Agora, prepara-se para dar um passo ambicioso de reestruturação: abandonar a visão de negócios isolados para operar sob o conceito “One Disney”.
O executivo explicou a nova estratégia e a sua visão do negócio em conversa com a imprensa durante a D23, uma convenção organizada pela empresa a cada dois anos para fãs que reúne cerca de 100 mil pessoas ao longo de três dias.
“Somos a empresa que conta as melhores histórias do mundo. Nunca cederemos isso. Assim, garantimos produções de grandes filmes para criar a próxima atração que deixa todos boquiabertos, o próximo espetáculo da Broadway, etc. Esse deve ser o enfoque de todos os líderes da Disney“, afirmou.
A ideia de D’Amaro é integrar streaming, parques temáticos, produtos e cinema em um único ecossistema, potencializando a força de suas marcas globais em uma escala.
“Não somos ESPN, nem streaming, nem parques temáticos, nem filmes. Somos The Walt Disney Company. Se unirmos toda a companhia e nos apresentarmos como uma só — seja no Disney+, em um parque ou na D23 —, ninguém pode competir conosco”, disse.
A mudança mais visível dessa integração deve acontecer no Disney+. A meta da companhia é transformar o serviço de streaming em uma extensão digital permanente da D23.
Em vez de uma plataforma focada apenas no consumo passivo de vídeo, o aplicativo passará a conectar o público a jogos, compra de produtos oficiais e interatividades ligadas às atrações dos parques espalhados pelo mundo.
No ecossistema de parques, a filosofia “One Disney” visa acelerar a modernização sem perder a conexão emocional com o público veterano, segundo D’Amaro. A ordem é arriscar em novas experiências sem descuidar do legado de Walt Disney.
“Se mudamos algo em um parque temático ou construímos uma nova atração, fazemos isso sobre algo que já significa muito para alguém. Mas o importante é continuar avançando, apresentar coisas novas ao mundo e assumir riscos”, destacou D’Amaro, citando transformações como a substituição de áreas operacionais por expansões do universo dos Vingadores — anunciadas na D23.

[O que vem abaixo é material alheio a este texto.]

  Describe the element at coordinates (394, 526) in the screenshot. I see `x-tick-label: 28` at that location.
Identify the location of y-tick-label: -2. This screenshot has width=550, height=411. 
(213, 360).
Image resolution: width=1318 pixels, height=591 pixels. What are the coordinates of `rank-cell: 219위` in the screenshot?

A convergência também ditará o ritmo da divisão de conteúdo e expansão global. Ao mesmo tempo em que aposta na força de franquias bilionárias como “Toy Story” e “Zootopia”, o estúdio abre espaço para novas propriedades intelectuais da Pixar, como “Cara de Um, Focinho do Outro”, “Hexed” e “Clay”, e para produções regionais específicas voltadas a novos mercados internacionais.
“A interseção entre a tecnologia e os meios de comunicação nunca foi tão relevante nem tão poderosa. Quero aproveitar a tecnologia à nossa disposição, combiná-la com essa linda criação de histórias e impulsionar a companhia para a frente”, concluiu.
Quem é Josh D’Amaro?
D’Amaro começou a trabalhar na Disney em 1988, na área de finanças. Ela construiu sua trajetória na empresa na divisão de parques, área que presidia até assumir o posto de CEO.

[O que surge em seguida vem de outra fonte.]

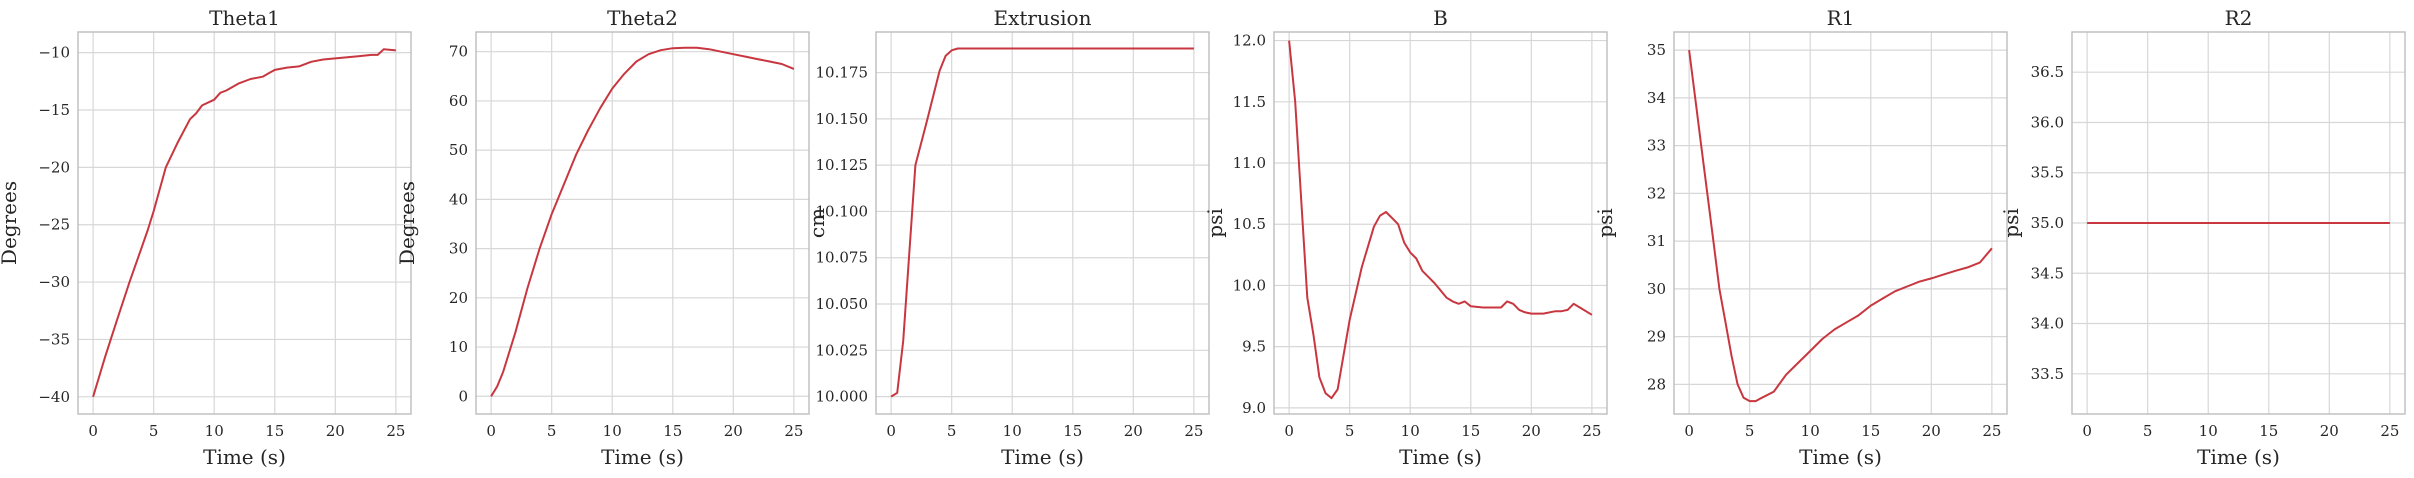 Image resolution: width=2414 pixels, height=478 pixels. Describe the element at coordinates (54, 167) in the screenshot. I see `y-tick-label: −20` at that location.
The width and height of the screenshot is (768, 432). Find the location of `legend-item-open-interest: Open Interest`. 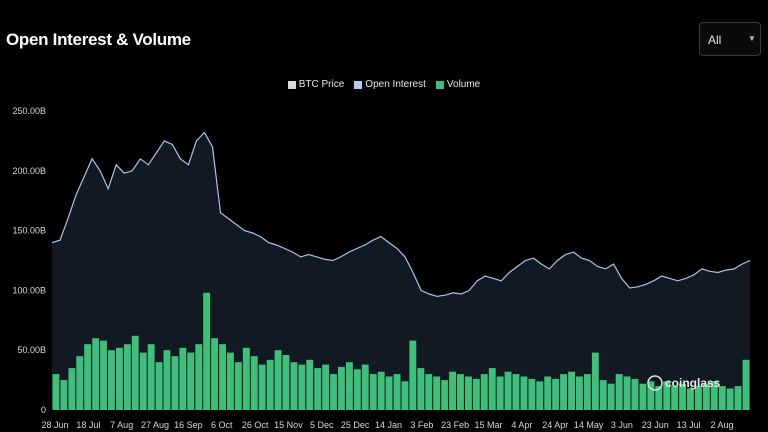

legend-item-open-interest: Open Interest is located at coordinates (390, 84).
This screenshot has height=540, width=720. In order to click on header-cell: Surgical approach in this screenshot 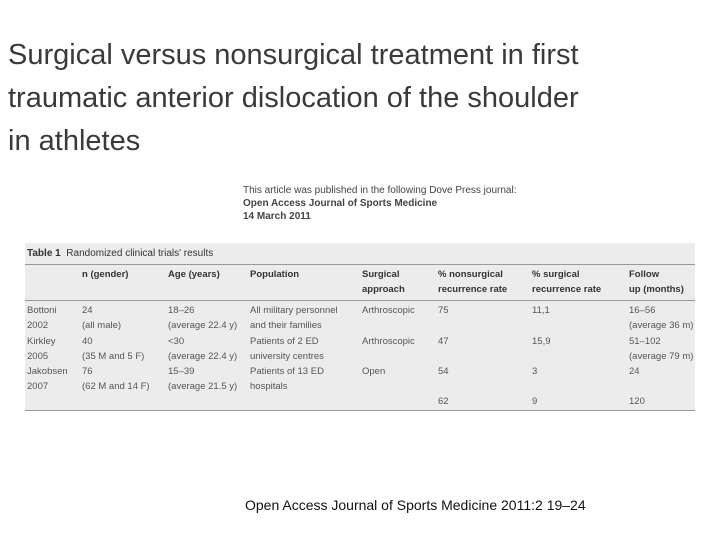, I will do `click(384, 282)`.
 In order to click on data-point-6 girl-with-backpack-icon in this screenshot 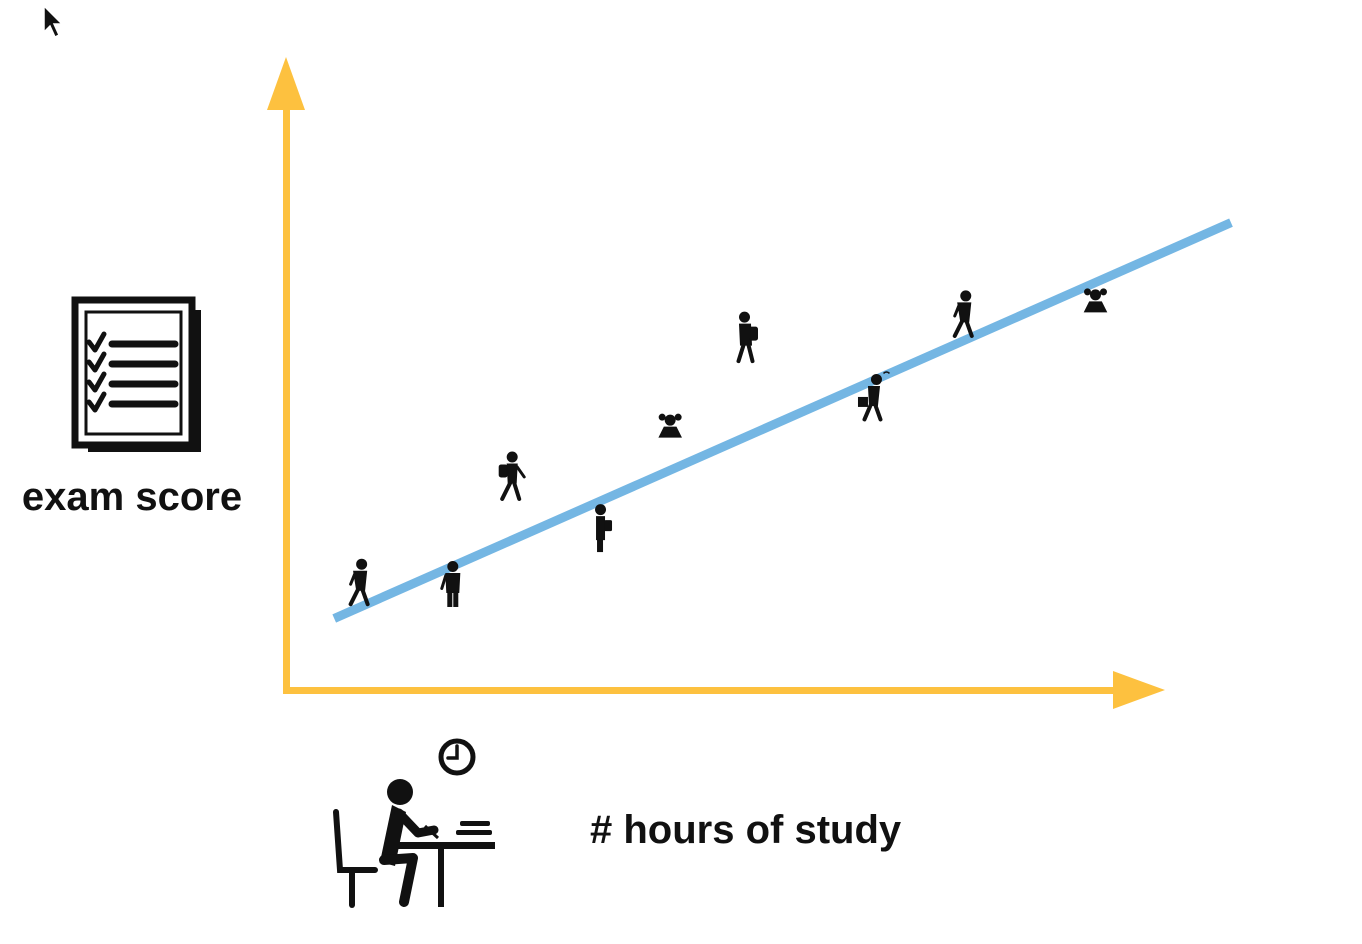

A administração dos parques temáticos, que representa 57% do lucro de US$ 17,5 bilhões do ano passado, ajudou a elevar o executivo ao principal cargo da empresa.
Ele é o segundo chefe da divisão de parques a ascender ao cargo máximo, depois de Bob Chapek, cujo breve mandato como CEO interrompeu os dois períodos de Bob Iger à frente da empresa.
O magnata passou o cargo para Chapek em 2020, mas logo se desentendeu com o sucessor, causando uma disputa de poder nos bastidores que terminou com o retorno de Iger ao posto em 2022.
Desde o anúncio de D’Amaro como CEO, os investidores estavam ansiosos para que ele apresentasse sua estratégia para guiar a Disney na era da inteligência artificial, quando os gigantes da tecnologia ameaçam reescrever a economia da mídia, e para administrar possíveis interrupções no negócio de turismo da empresa causadas pelo conflito no Oriente Médio e pelo aumento dos preços do petróleo.
D’Amaro também herdou um setor televisivo em declínio, um cansaço do público em relação a grandes marcas do estúdio como a Marvel e Star Wars, e um cenário de entretenimento fragmentado, no qual a Disney precisa competir com o YouTube e o TikTok pelo tempo e pela atenção dos espectadores.
Na conversa, D’Amaro não falou diretamente sobre os desafios, mas apresentou sua estratégia e visão de negócio com o “One Disney”.